Dispatch from Beverly Hills, California - Fallin’ for Fiddy


So I am at my beloved Beverly Hills Hotel on Sunset Boulevard.  Years ago a client put me up here when I was in L.A. on business and I fell in love with the place.  When I’m in town and feel a splurge is in order, I return.

Anyhoo, my TC (Travel Companion) and I are staying in an oh-so grand room in the main wing of the hotel.  Upon returning from a night on the town, we noticed that the room around the corner from ours had a burly, menacing security guard (think Mike Tyson but angrier looking) posted in the hall.  We wondered who might be staying there but then forgot about it. 

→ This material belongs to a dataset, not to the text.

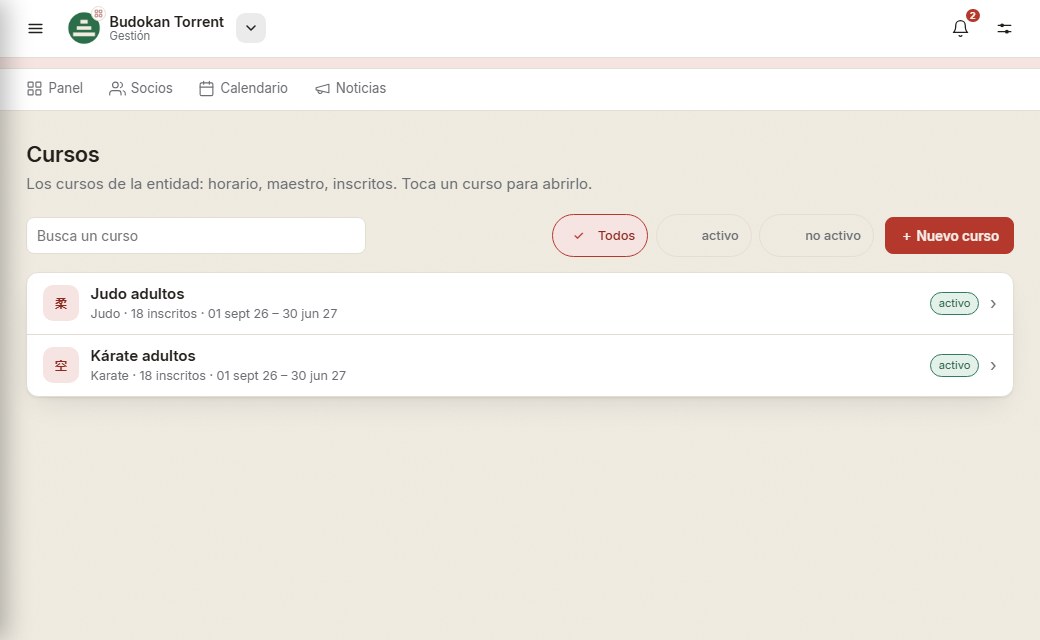Click the Budokan Torrent logo
Viewport: 1040px width, 640px height.
pos(84,28)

Now it’s the next morning and we are heading out.  Just as we exit our room, an entourage of people exits the room that was being guarded the night before.  Now there are a half dozen of these gi-normous Tyson types with more bling than Joan Rivers on QVC and our paths are intersecting.  My TC moves aside but I get uppity and think that as a repeat guest of the BHH, I do not need to yield to this band of bullies so I end up kind of merging into their crew as we descend the main staircase to the lobby. 

Just then my sunglasses fall from their perch on top of my head down over my eyes.  I am trying to be cool and unaffected so I just leave them.  Bad idea.  Just as we near the lobby, I trip and fall down the stairs, shooting out of this entourage like a bad gutter ball into the lobby.  As I lay in a heap at the bottom of the stairs, everyone from the lobby is looking to see what happened (including, ironically, Chevy Chase who used to parody President Ford doing the same thing), the concierge is running toward me asking if I am OK, my TC is pretending not to know me, and the rapper 50 Cent (whose entourage I later learn it is) says, ”That’s what happens when you wear shades inside”, as he and his crew step over me and keep on walking.  

Not my finest hour.  

So what do you think the chances are that the hotel saved the footage of that fiasco from their security cameras, put it on a gag reel, and looped it continuously at their seasonal staff party?  I think pretty high.